Oui, en amont du tournage, il fait des repérages, des enquêtes, des castings, il peut jouer le rôle de « boîte à idées » pour des réalisateurs qui sont en phase d’écriture et qui ne sont pas forcément sur place. Puis il y a la partie logistique : chercher des chauffeurs et des voitures fiables, s’occuper des autorisations administratives, de la sécurité des équipes… C’est très large. Et très intéressant : moi, par exemple, je connais aujourd’hui mieux la Bolivie que la France, mon pays d’origine. J’ai participé à la réalisation d’une quinzaine de documentaires, ce qui m’a amené à bourlinguer sur ce vaste territoire, à aller rencontrer des tribus reculées de l’Amazonie, à m’intéresser à des mouvements sociaux, à remonter le fil de l’histoire grâce à un documentaire sur Klaus Barbie (La Traque de Klaus Barbie, de Christophe Brûlé). C’est très épanouissant, on apprend beaucoup.

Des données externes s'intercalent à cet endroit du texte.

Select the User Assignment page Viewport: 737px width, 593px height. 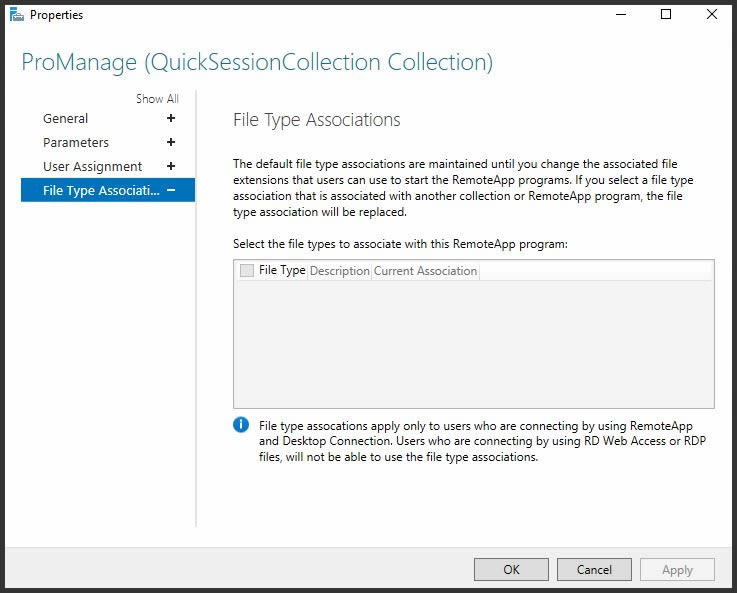click(x=92, y=166)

Comment devient-on fixeur ?

Quand j’ai créé Brama Production en 2014, c’était l’un des premiers réseaux de fixeurs au monde. Le concept était plutôt bon, car aujourd’hui, il y a beaucoup de réseaux similaires ! Mais un grand nombre d’entre eux sont plutôt des plateformes technologiques, ils mettent surtout l’accent sur la location de matériel vidéo. Moi, je préfère privilégier la dimension anthropologique et « intimiste » du métier. Dans les profils que je recrute, j’ai tendance à choisir des binationaux, qui vivent sur place depuis longtemps et ont des doubles casquettes. Au Pérou, Sébastien Jallade est écrivain, chercheur universitaire, réalisateur ; en Colombie, Mônika Barrios Cabrera est directrice artistique de la Nuit blanche de Bogota ; en Argentine, Mathieu Orcel est également réalisateur… Pour être fixeur, il faut avoir une très grande connaissance d’un pays. Connaître les gens des provinces profondes, des milieux populaires aussi bien que de la haute société.

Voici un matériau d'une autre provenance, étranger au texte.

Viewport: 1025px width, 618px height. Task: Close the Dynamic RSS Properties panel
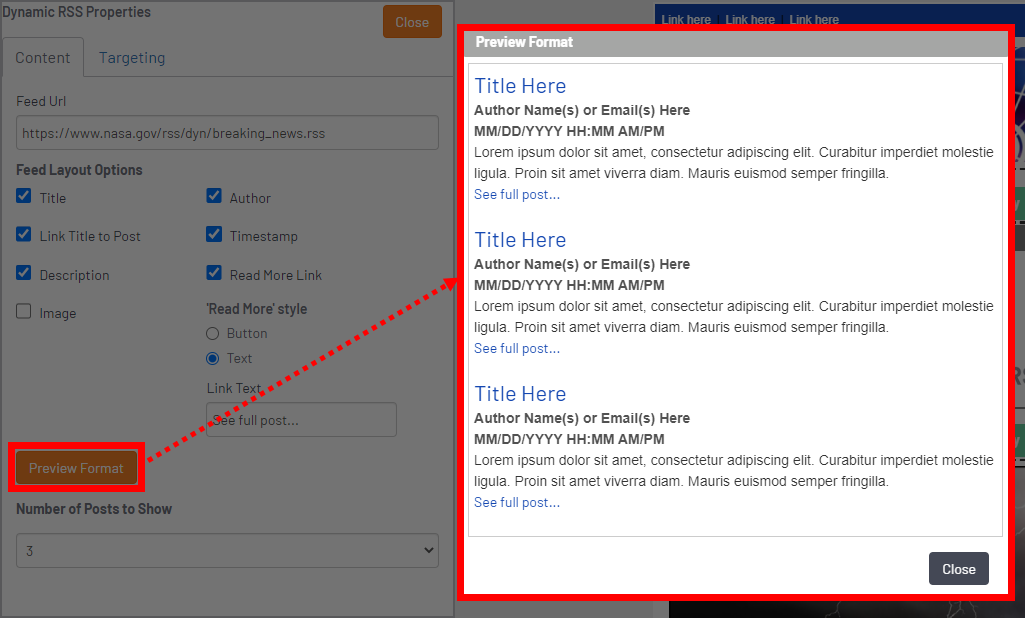point(412,22)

Est-ce un métier qui s’enseigne ?

Cela pourrait, oui. J’ai d’ailleurs créé un groupe Facebook privé dans lequel je donne des conseils, sur des lieux de tournage, sur la structuration d’un devis, etc. C’est un métier d’avenir dans le sens ou les chaînes de télévision ont de moins en moins de budget pour envoyer des équipes sur place, donc on fait parfois office de structures de réalisation offshore. Dans le cadre du documentaire sur Klaus Barbie par exemple, on avait fait des interviews sur place. Au-delà du fixing, on peut donc aider à la réalisation. Il faut envisager ce métier de manière large pour pouvoir en vivre.

Quelles sont vos relations avec les réalisateurs ?

Le réalisateur peut parfois se sentir en compétition avec le fixeur, qui connaît mieux le pays que lui. D’autres confondent le fixeur avec une agence de voyages, chargée de faire en sorte que tout se passe bien. Mais nous ne sommes pas des gentils organisateurs, nous n’organisons pas des vacances pour les touristes ! Ce genre d’approche a généré des relations tendues avec des réalisateurs un peu « mercenaires », payés à la mission. Mais d’autres sortent du lot. Gilles de Maistre, par exemple, avec qui j’ai travaillé sur Demain est à nous. C’est un grand professionnel, discret, qui travaille seul et a une vraie démarche d’auteur. Ou encore Maria de Medeiros, qui, grâce à une carte blanche offerte par Arte, était venue faire un reportage d’une trentaine de minutes. Elle avait une vraie logique d’auteur, elle aussi. Elle a fait des recherches en profondeur et a noué une véritable relation avec le pays. Ce sont bien sûr ce genre de collaborations qu’on a envie de privilégier.